Linear quotients of connected ideals of graphs
H. Ananthnarayan, Omkar Javadekar, Aryaman Maithani
TL;DR
This work extends the theory of edge ideals to $t$-connected ideals $J_t(G)$, generated by monomials corresponding to $t$-connected vertex sets. It establishes a sharp combinatorial–algebraic correspondence for chordal graphs: $J_t(G)$ has a linear resolution if and only if $G$ is $t$-gap-free, equivalently $J_t(G)$ has linear quotients. It further shows that for gap-free and $t$-claw-free graphs (with $t\ge3$), $J_t(G)$ has linear quotients and hence linear resolution, while non-chordal examples (cycles) illustrate the necessity of structural assumptions.
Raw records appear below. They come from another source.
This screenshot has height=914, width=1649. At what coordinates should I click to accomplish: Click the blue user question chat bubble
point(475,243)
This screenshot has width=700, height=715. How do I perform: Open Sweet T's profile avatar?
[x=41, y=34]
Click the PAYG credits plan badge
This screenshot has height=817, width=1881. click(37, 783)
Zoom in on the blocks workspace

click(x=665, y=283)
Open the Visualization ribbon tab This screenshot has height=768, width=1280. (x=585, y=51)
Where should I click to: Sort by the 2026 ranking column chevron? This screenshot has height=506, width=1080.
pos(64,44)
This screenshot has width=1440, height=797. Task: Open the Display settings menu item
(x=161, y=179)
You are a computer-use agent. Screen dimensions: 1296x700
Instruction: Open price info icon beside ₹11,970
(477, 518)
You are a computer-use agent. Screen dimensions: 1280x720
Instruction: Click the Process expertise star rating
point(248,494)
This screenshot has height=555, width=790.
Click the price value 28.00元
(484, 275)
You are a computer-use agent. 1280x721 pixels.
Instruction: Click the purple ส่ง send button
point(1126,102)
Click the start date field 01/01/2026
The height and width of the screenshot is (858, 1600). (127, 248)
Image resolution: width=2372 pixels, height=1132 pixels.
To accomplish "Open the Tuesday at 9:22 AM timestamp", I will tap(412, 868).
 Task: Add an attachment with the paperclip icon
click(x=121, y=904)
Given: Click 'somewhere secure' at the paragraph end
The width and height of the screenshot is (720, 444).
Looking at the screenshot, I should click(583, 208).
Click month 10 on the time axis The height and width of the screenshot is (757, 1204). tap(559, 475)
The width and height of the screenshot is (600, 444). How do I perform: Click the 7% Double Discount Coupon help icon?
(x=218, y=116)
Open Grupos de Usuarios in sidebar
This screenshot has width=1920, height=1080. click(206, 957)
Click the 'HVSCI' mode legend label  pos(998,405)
The paper also connects $J_t(G)$ to the Stanley-Reisner viewpoint via the independence complex, discusses equality with the $t$-path ideal in claw-free graphs for small $t$, and raises open questions about broader classifications and vertex-splittable properties.
Abstract
As a higher analogue of the edge ideal of a graph, we study the $t$-connected ideal $\operatorname{J}_{t}$. This is the monomial ideal generated by the connected subsets of size $t$. For chordal graphs, we show that $\operatorname{J}_{t}$ has a linear resolution iff the tree is $t$-gap-free, and that this is equivalent to having linear quotients. We then show that if $G$ is any gap-free and $t$-claw-free graph, then $\operatorname{J}_{t}(G)$ has linear quotients and, hence, linear resolution.